### Work request
Please output every record exactly, keeping each line as it is.

[[ Data extract, beginning ]]

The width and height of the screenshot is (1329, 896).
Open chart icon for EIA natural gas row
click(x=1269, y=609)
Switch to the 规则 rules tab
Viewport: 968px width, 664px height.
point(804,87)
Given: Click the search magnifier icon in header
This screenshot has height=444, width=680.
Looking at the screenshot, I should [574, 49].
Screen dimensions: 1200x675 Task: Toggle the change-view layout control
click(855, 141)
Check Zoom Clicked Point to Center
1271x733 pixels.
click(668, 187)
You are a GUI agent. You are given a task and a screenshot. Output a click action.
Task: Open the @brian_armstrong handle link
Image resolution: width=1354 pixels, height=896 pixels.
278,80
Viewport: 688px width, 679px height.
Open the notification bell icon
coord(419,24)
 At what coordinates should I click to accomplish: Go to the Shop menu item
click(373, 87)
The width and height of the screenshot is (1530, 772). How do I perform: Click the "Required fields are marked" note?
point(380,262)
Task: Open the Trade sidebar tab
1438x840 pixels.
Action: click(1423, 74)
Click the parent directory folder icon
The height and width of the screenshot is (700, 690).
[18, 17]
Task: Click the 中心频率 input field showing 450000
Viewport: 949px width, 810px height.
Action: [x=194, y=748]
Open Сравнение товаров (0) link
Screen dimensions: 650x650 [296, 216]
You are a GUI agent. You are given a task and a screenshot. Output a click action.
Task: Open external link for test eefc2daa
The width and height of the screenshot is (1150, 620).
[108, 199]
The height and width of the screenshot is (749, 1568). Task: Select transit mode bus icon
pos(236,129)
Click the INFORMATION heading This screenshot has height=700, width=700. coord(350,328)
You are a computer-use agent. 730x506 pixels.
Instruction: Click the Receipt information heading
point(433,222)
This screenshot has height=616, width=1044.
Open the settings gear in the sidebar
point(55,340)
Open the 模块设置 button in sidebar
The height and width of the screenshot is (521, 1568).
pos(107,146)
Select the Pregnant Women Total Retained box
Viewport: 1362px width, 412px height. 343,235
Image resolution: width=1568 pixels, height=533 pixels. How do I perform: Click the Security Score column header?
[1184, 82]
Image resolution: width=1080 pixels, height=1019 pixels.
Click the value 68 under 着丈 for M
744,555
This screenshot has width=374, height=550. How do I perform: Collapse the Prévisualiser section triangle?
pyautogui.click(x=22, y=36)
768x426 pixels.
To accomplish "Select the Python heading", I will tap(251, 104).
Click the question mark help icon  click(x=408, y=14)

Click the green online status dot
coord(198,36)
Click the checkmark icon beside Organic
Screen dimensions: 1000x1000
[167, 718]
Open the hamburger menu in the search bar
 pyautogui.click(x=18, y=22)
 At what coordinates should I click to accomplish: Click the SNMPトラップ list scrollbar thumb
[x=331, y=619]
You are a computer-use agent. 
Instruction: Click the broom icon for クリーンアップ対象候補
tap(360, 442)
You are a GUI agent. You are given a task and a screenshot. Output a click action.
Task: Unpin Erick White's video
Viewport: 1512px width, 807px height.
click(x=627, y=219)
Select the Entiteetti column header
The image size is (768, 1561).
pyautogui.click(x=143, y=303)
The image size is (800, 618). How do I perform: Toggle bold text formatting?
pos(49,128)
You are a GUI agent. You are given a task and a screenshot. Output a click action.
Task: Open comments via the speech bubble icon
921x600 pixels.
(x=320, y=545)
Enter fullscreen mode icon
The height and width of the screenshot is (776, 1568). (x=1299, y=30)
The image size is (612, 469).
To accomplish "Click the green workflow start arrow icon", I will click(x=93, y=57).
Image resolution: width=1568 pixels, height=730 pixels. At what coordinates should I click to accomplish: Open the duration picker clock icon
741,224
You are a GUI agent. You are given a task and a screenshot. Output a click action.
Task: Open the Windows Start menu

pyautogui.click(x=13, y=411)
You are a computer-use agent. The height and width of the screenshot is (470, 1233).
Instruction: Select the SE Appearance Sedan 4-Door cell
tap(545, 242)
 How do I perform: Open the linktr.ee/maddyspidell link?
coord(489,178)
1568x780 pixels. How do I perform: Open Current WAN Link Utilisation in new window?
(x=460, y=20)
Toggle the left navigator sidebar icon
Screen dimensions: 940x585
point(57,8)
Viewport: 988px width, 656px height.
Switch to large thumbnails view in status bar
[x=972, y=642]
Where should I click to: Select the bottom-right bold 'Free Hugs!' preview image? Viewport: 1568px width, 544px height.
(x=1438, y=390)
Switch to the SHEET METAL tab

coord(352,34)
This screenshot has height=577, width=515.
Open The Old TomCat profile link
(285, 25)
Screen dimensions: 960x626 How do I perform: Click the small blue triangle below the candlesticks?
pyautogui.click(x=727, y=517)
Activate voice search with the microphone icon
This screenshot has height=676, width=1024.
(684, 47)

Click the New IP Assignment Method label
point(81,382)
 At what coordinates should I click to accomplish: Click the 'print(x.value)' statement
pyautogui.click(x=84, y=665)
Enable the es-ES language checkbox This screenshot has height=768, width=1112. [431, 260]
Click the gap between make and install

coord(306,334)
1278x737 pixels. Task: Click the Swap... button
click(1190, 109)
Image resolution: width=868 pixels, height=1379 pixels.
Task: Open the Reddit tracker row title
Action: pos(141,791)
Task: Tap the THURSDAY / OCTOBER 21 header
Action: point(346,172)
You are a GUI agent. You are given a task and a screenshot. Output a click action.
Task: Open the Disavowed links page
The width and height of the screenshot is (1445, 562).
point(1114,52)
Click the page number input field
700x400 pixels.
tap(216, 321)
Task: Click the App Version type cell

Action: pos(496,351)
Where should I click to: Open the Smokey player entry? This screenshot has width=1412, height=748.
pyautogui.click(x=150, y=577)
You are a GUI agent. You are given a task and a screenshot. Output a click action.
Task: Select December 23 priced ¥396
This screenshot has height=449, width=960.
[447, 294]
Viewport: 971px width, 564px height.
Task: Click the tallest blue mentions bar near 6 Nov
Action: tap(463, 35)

[[ Data extract, end ]]

### Response to the task
The width and height of the screenshot is (1329, 896).
Open chart icon for EIA natural gas row
click(x=1269, y=609)
Switch to the 规则 rules tab
Viewport: 968px width, 664px height.
point(804,87)
Given: Click the search magnifier icon in header
This screenshot has height=444, width=680.
Looking at the screenshot, I should [574, 49].
Screen dimensions: 1200x675 Task: Toggle the change-view layout control
click(855, 141)
Check Zoom Clicked Point to Center
1271x733 pixels.
click(668, 187)
You are a GUI agent. You are given a task and a screenshot. Output a click action.
Task: Open the @brian_armstrong handle link
Image resolution: width=1354 pixels, height=896 pixels.
278,80
Viewport: 688px width, 679px height.
Open the notification bell icon
coord(419,24)
 At what coordinates should I click to accomplish: Go to the Shop menu item
click(373, 87)
The width and height of the screenshot is (1530, 772). How do I perform: Click the "Required fields are marked" note?
point(380,262)
Task: Open the Trade sidebar tab
1438x840 pixels.
Action: click(1423, 74)
Click the parent directory folder icon
The height and width of the screenshot is (700, 690).
[18, 17]
Task: Click the 中心频率 input field showing 450000
Viewport: 949px width, 810px height.
Action: [x=194, y=748]
Open Сравнение товаров (0) link
Screen dimensions: 650x650 [296, 216]
You are a GUI agent. You are given a task and a screenshot. Output a click action.
Task: Open external link for test eefc2daa
The width and height of the screenshot is (1150, 620).
[108, 199]
The height and width of the screenshot is (749, 1568). Task: Select transit mode bus icon
pos(236,129)
Click the INFORMATION heading This screenshot has height=700, width=700. coord(350,328)
You are a computer-use agent. 730x506 pixels.
Instruction: Click the Receipt information heading
point(433,222)
This screenshot has height=616, width=1044.
Open the settings gear in the sidebar
point(55,340)
Open the 模块设置 button in sidebar
The height and width of the screenshot is (521, 1568).
pos(107,146)
Select the Pregnant Women Total Retained box
Viewport: 1362px width, 412px height. 343,235
Image resolution: width=1568 pixels, height=533 pixels. How do I perform: Click the Security Score column header?
[1184, 82]
Image resolution: width=1080 pixels, height=1019 pixels.
Click the value 68 under 着丈 for M
744,555
This screenshot has width=374, height=550. How do I perform: Collapse the Prévisualiser section triangle?
pyautogui.click(x=22, y=36)
768x426 pixels.
To accomplish "Select the Python heading", I will tap(251, 104).
Click the question mark help icon  click(x=408, y=14)

Click the green online status dot
coord(198,36)
Click the checkmark icon beside Organic
Screen dimensions: 1000x1000
[167, 718]
Open the hamburger menu in the search bar
 pyautogui.click(x=18, y=22)
 At what coordinates should I click to accomplish: Click the SNMPトラップ list scrollbar thumb
[x=331, y=619]
You are a computer-use agent. 
Instruction: Click the broom icon for クリーンアップ対象候補
tap(360, 442)
You are a GUI agent. You are given a task and a screenshot. Output a click action.
Task: Unpin Erick White's video
Viewport: 1512px width, 807px height.
click(x=627, y=219)
Select the Entiteetti column header
The image size is (768, 1561).
pyautogui.click(x=143, y=303)
The image size is (800, 618). How do I perform: Toggle bold text formatting?
pos(49,128)
You are a GUI agent. You are given a task and a screenshot. Output a click action.
Task: Open comments via the speech bubble icon
921x600 pixels.
(x=320, y=545)
Enter fullscreen mode icon
The height and width of the screenshot is (776, 1568). (x=1299, y=30)
The image size is (612, 469).
To accomplish "Click the green workflow start arrow icon", I will click(x=93, y=57).
Image resolution: width=1568 pixels, height=730 pixels. At what coordinates should I click to accomplish: Open the duration picker clock icon
741,224
You are a GUI agent. You are given a task and a screenshot. Output a click action.
Task: Open the Windows Start menu

pyautogui.click(x=13, y=411)
You are a computer-use agent. The height and width of the screenshot is (470, 1233).
Instruction: Select the SE Appearance Sedan 4-Door cell
tap(545, 242)
 How do I perform: Open the linktr.ee/maddyspidell link?
coord(489,178)
1568x780 pixels. How do I perform: Open Current WAN Link Utilisation in new window?
(x=460, y=20)
Toggle the left navigator sidebar icon
Screen dimensions: 940x585
point(57,8)
Viewport: 988px width, 656px height.
Switch to large thumbnails view in status bar
[x=972, y=642]
Where should I click to: Select the bottom-right bold 'Free Hugs!' preview image? Viewport: 1568px width, 544px height.
(x=1438, y=390)
Switch to the SHEET METAL tab

coord(352,34)
This screenshot has height=577, width=515.
Open The Old TomCat profile link
(285, 25)
Screen dimensions: 960x626 How do I perform: Click the small blue triangle below the candlesticks?
pyautogui.click(x=727, y=517)
Activate voice search with the microphone icon
This screenshot has height=676, width=1024.
(684, 47)

Click the New IP Assignment Method label
point(81,382)
 At what coordinates should I click to accomplish: Click the 'print(x.value)' statement
pyautogui.click(x=84, y=665)
Enable the es-ES language checkbox This screenshot has height=768, width=1112. [431, 260]
Click the gap between make and install

coord(306,334)
1278x737 pixels. Task: Click the Swap... button
click(1190, 109)
Image resolution: width=868 pixels, height=1379 pixels.
Task: Open the Reddit tracker row title
Action: pos(141,791)
Task: Tap the THURSDAY / OCTOBER 21 header
Action: point(346,172)
You are a GUI agent. You are given a task and a screenshot. Output a click action.
Task: Open the Disavowed links page
The width and height of the screenshot is (1445, 562).
point(1114,52)
Click the page number input field
700x400 pixels.
tap(216, 321)
Task: Click the App Version type cell

Action: pos(496,351)
Where should I click to: Open the Smokey player entry? This screenshot has width=1412, height=748.
pyautogui.click(x=150, y=577)
You are a GUI agent. You are given a task and a screenshot. Output a click action.
Task: Select December 23 priced ¥396
This screenshot has height=449, width=960.
[447, 294]
Viewport: 971px width, 564px height.
Task: Click the tallest blue mentions bar near 6 Nov
Action: tap(463, 35)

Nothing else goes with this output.